Phase 0 Operational Monitoring
Status: Configured 2026-02-14 Applies to: Phase 0 pilot deployment on K3s
Overview
ICN daemon exposes Prometheus metrics on port 9100. ServiceMonitor and PrometheusRule resources configure automated scraping and alerting for critical security and operational events.
Alert Coverage
1. Byzantine Detection (icn.byzantine_detection)

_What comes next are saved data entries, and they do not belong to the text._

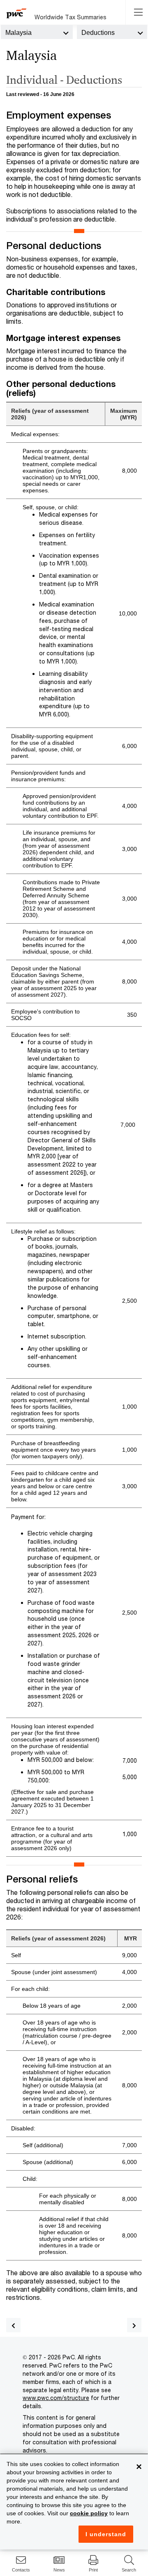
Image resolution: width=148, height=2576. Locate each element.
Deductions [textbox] (98, 32)
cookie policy (89, 2513)
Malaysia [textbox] (18, 32)
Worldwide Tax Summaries (70, 17)
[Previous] (13, 2325)
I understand (106, 2534)
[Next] (134, 2325)
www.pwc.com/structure (56, 2397)
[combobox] (37, 32)
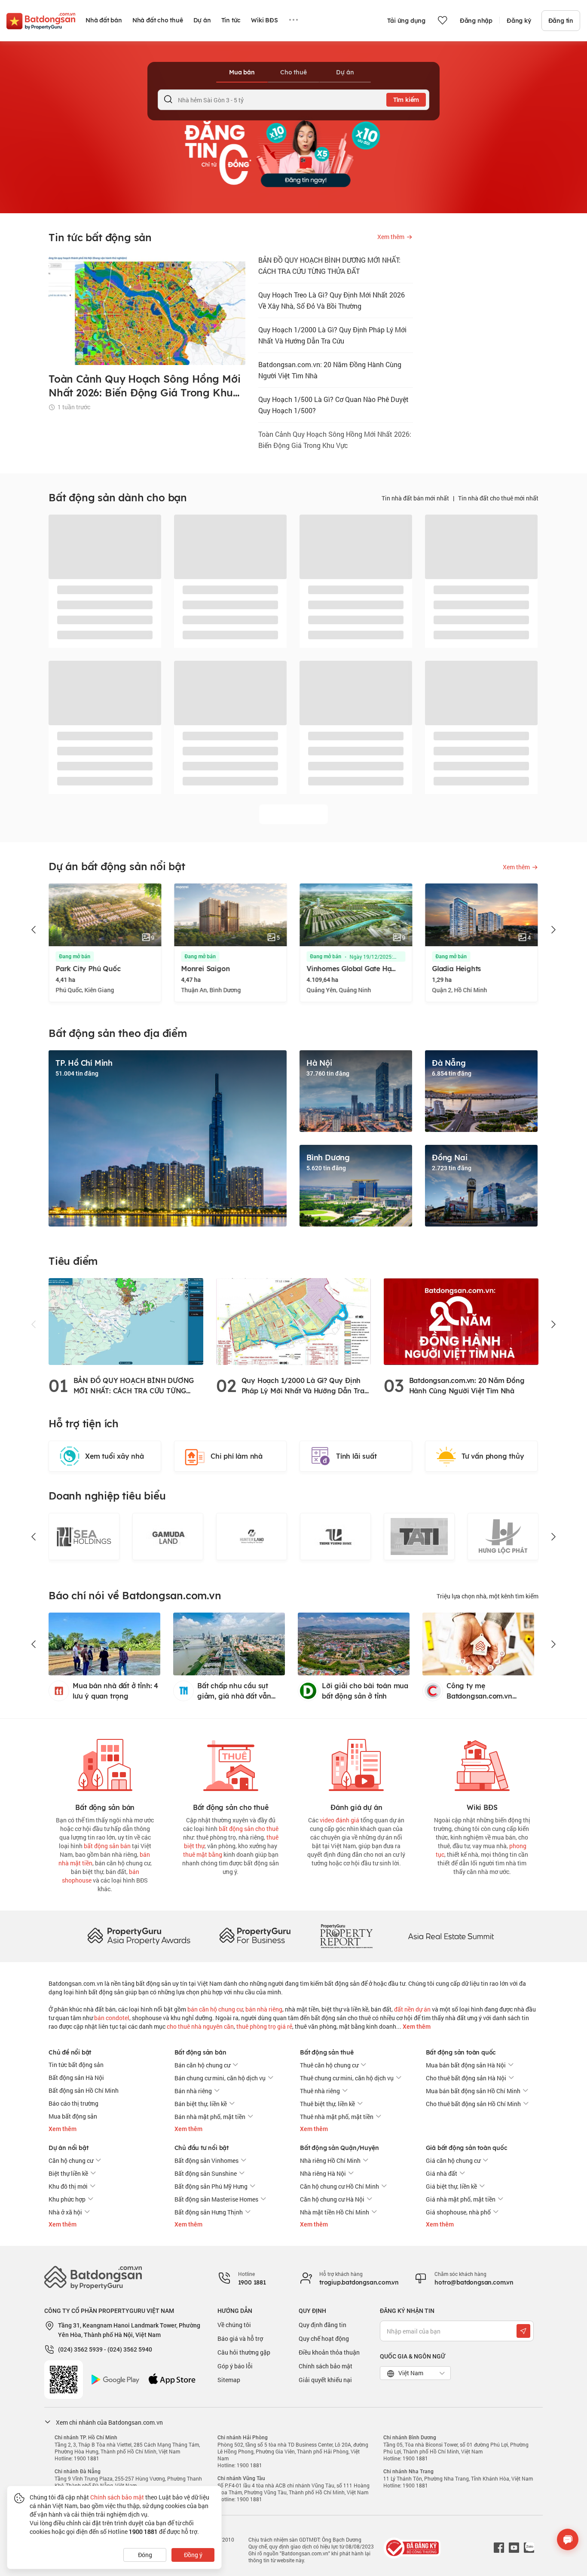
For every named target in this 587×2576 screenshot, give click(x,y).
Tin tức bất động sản (76, 2065)
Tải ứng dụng (406, 21)
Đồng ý (193, 2555)
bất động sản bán (107, 1846)
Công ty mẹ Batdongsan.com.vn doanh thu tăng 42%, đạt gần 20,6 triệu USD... (487, 1691)
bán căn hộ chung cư (215, 2009)
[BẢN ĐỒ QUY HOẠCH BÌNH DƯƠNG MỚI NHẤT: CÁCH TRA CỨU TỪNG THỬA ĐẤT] (126, 1321)
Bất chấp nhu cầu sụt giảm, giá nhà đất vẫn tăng (234, 1691)
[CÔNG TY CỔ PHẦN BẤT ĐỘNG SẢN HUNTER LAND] (168, 1536)
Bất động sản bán (200, 2052)
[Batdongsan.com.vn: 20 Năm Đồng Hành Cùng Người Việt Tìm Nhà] (461, 1321)
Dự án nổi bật (68, 2148)
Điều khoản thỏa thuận (329, 2352)
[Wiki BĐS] (482, 1763)
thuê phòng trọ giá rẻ (264, 2026)
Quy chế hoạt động (324, 2338)
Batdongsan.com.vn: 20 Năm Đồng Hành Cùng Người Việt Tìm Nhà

| Alert | Metric | Threshold | Severity | Meaning |
|---|---|---|---|---|
ICNByzantineNodeQuarantined |
icn_misbehavior_quarantined_peers |
> 0 for 1m | warning | Node quarantined for protocol violations |
ICNByzantineNodeAutoBanned |
increase(icn_misbehavior_auto_bans_total[5m]) |
> 0 | critical | Critical violation triggered auto-ban |
ICNHighViolationRate |
rate(icn_misbehavior_violations_total[5m]) |
> 1/sec for 5m | warning | High Byzantine violation rate |
Test:
# Trigger violation metric (requires special test mode)
kubectl exec -it -n icn deployment/icn-daemon -- \
curl -X POST localhost:9100/test/trigger_violation
2. Authentication & Authorization (icn.auth_security)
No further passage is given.